[PAGE EXCERPT Boundary: Start]

The central bank expects the relaxed importation regime for key food items to help temper the Philippine inflation rate and bring it to within the government’s target range by year-end after pork supply problems starting late 2019 prompted a spike that has lasted for several months.
In an online press briefing, Bangko Sentral ng Pilipinas said the consumer price index would likely settle near the upper end of the 2-4 percent target set by the government this year, before easing toward the midpoint of the range in 2022 and 2023.
“In the coming months, the continued facilitation of meat imports and other targeted programs to augment domestic supply should further temper pressures on food prices and inflation,” the central bank chief said, as he also urged for continued fiscal interventions to help tamp down price increases in the local economy.
According to the central bank, the balance of risks to the inflation outlook “remains broadly balanced” around the baseline projection path over the policy horizon.
In particular, the uptick in international commodity prices due to supply-chain bottlenecks and the recovery in global demand could lend upside pressures on inflation, while the emergence of new coronavirus variants and delays in the easing of containment measures are seen to pose downside risks to both demand and inflation.
At the same time, the overall pace of recovery remains tentative amid the continued threat of COVID-19 infections, the agency believes.
“In this regard, the continued implementation of targeted fiscal initiatives as well as the acceleration of the government’s vaccination program should facilitate the gradual reopening of the economy and thus strengthen market confidence,” Diokno said.
Because of these factors, the central bank chief said monetary policy would “need to remain accommodative for as long as necessary in order to ensure the recovery of the economy.”

[PAGE EXCERPT Boundary: End]
[GIVEN DATA Boundary: Start]

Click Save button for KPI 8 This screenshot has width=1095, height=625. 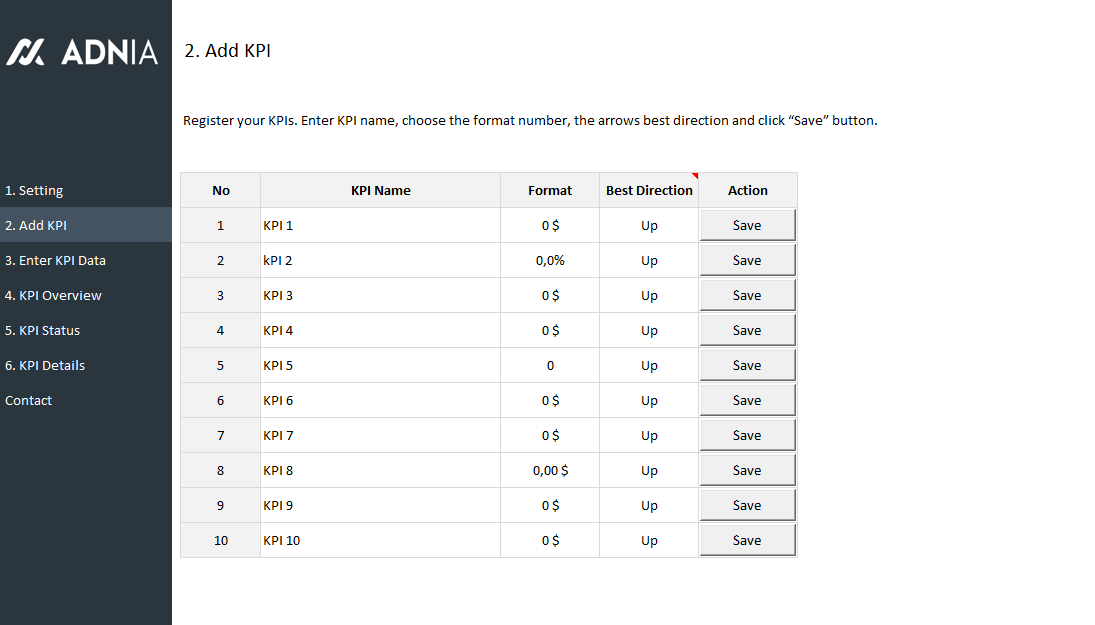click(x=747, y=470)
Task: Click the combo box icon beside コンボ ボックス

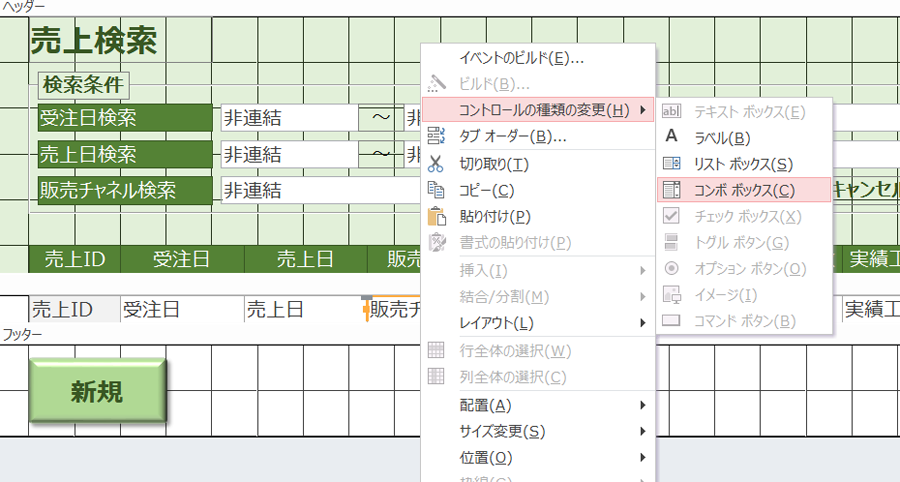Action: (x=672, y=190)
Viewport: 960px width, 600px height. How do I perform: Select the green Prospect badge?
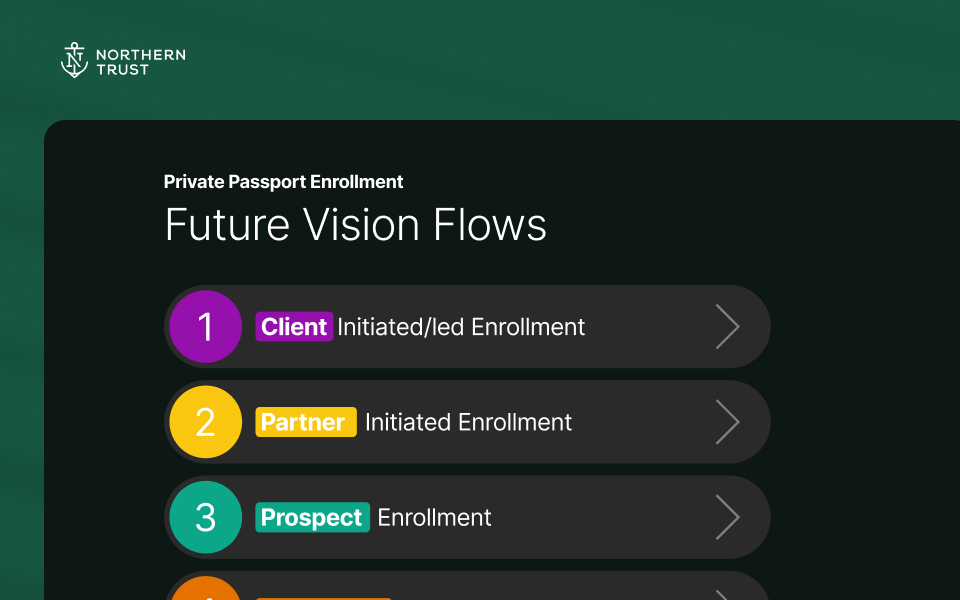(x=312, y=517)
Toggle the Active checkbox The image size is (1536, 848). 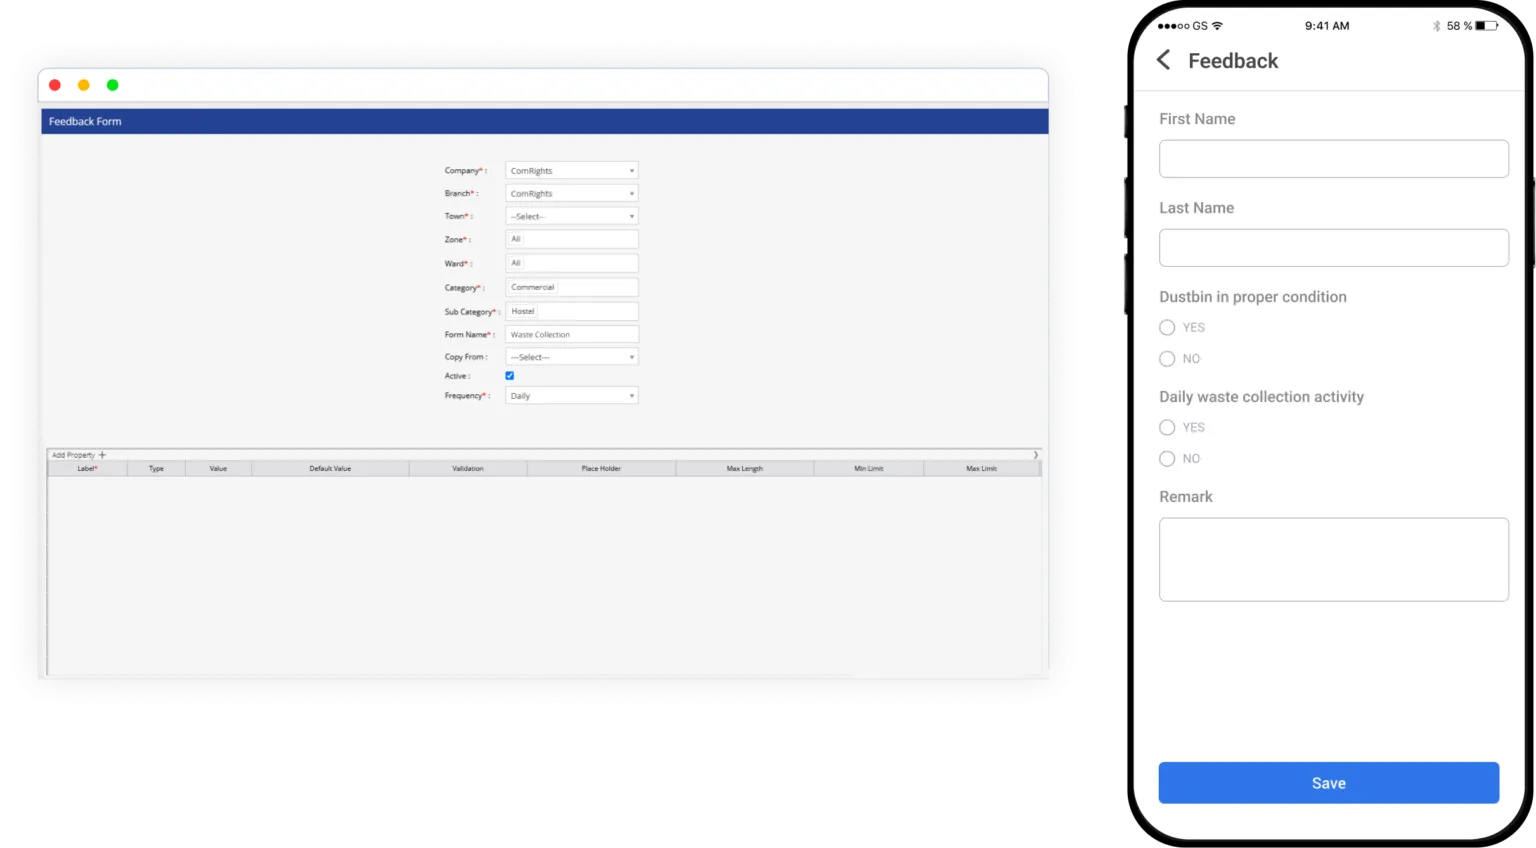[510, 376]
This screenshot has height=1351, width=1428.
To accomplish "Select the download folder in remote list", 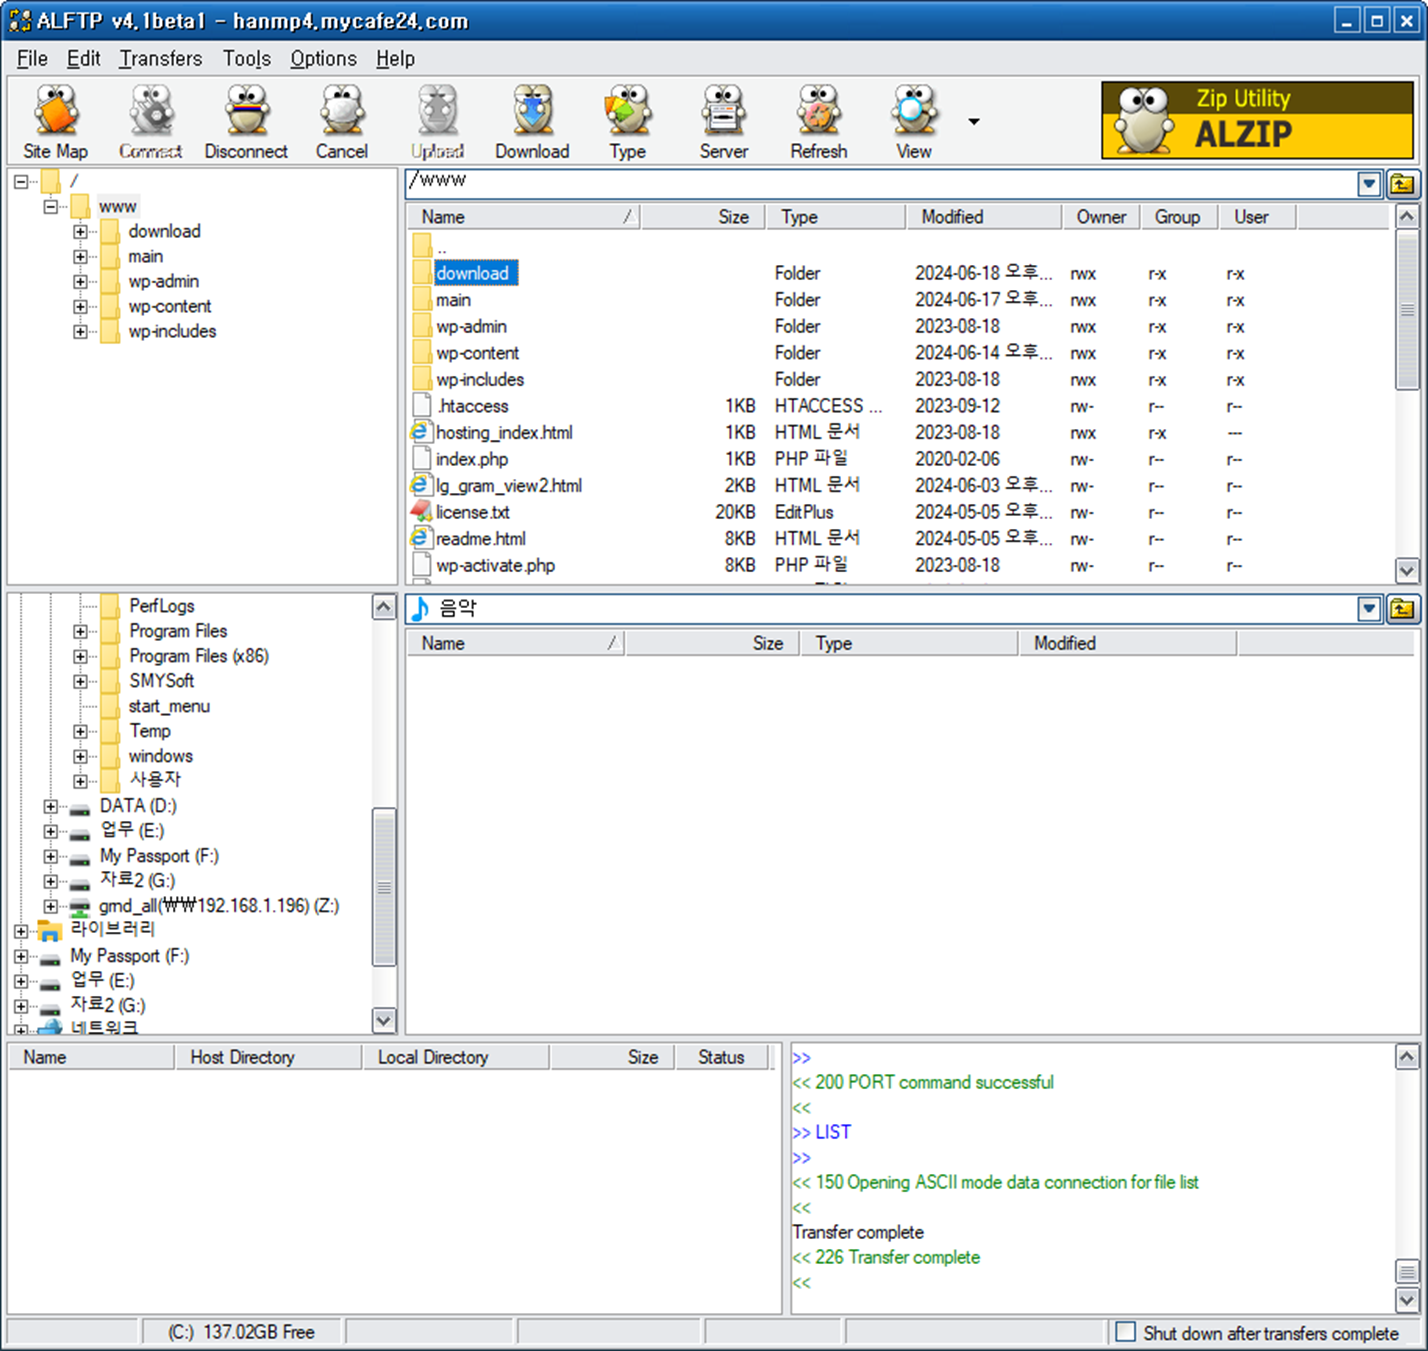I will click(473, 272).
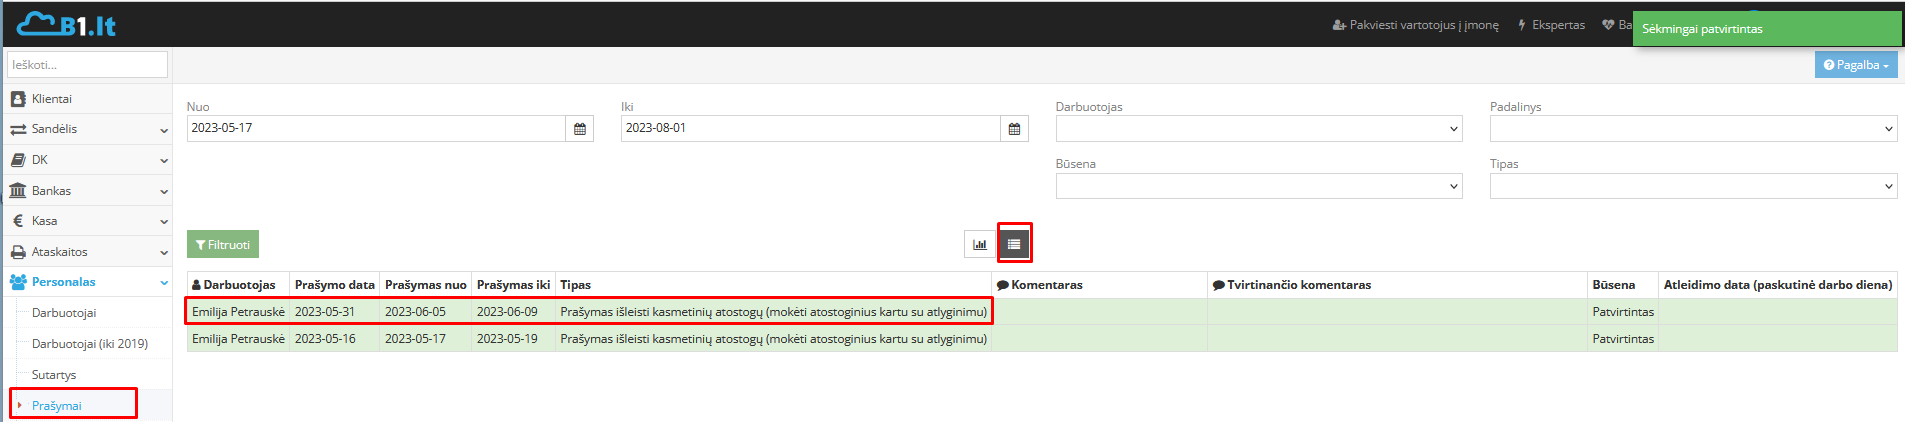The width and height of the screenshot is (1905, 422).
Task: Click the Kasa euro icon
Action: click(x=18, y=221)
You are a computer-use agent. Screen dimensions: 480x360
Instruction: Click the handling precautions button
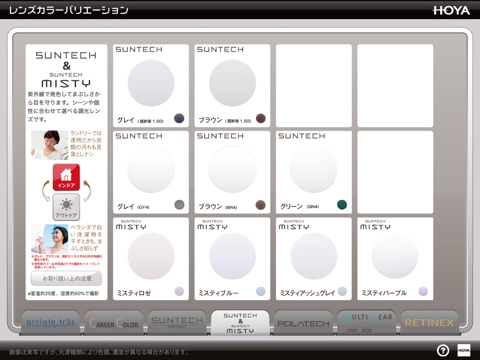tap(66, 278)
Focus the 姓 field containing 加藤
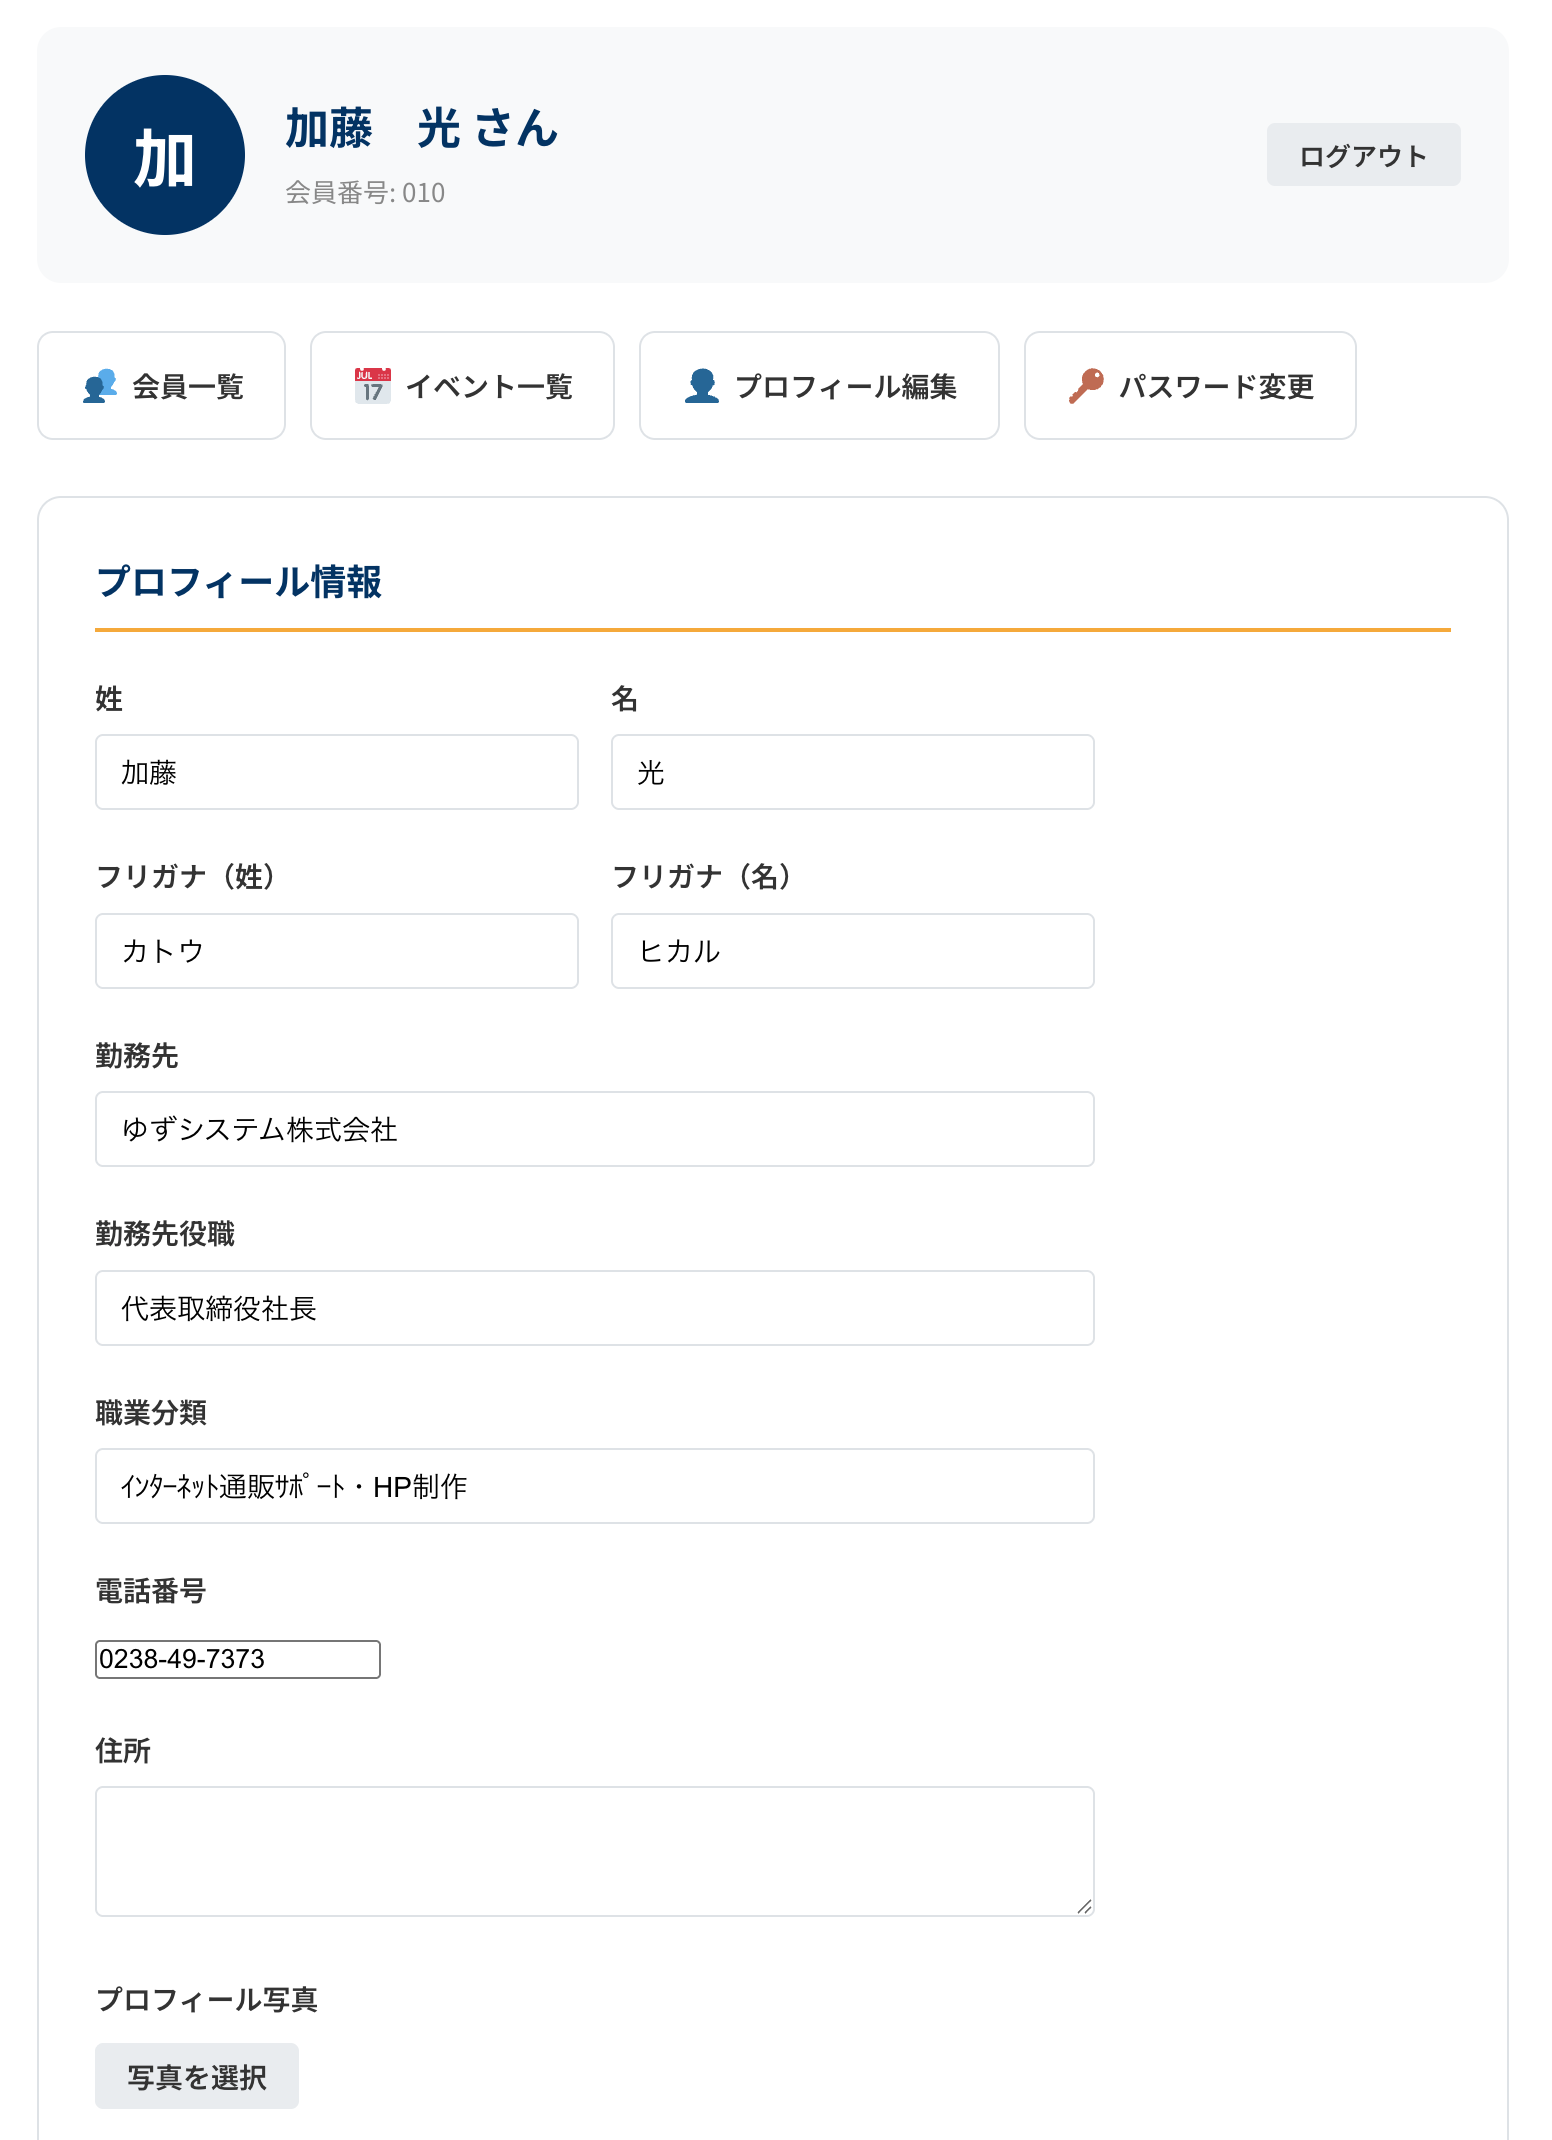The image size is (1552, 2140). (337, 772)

[GIVEN DATA Boundary: End]

_EXERCISE REQUIREMENTS_: Write the next part of the article on the Philippine inflation outlook, continuing from where it stops. The records have no connection to the text.

_OUTPUT OF THE TASK_:
“Sustained monetary policy support should help the economic recovery gain more traction, especially as risk aversion continues to temper credit markets and overall activity,” he said.
The BSP’s latest survey of inflation expectations of private sector economists as of June 2021 indicated a lower mean inflation forecast for 2021 and higher mean inflation forecasts for 2022 and 2023 relative to the March 2021 survey.
For this year, analysts saw the risks to the inflation outlook as tilted toward the upside owing to potential supply disruptions, rising global crude oil prices, the positive impact of the continued rollout of vaccines on domestic demand and economic activity, and base effects.
Meanwhile, downside risks to inflation are linked mainly to subdued domestic demand due to reduced purchasing power and the continued implementation of quarantine restrictions. Favorable weather conditions and the timely government interventions to ease food supply constraints are also expected to help alleviate price pressures.
“Looking ahead, the BSP will remain vigilant against any emerging risks to the outlook for inflation and growth in order to ensure that monetary policy settings remain in line with its price and financial stability mandates.”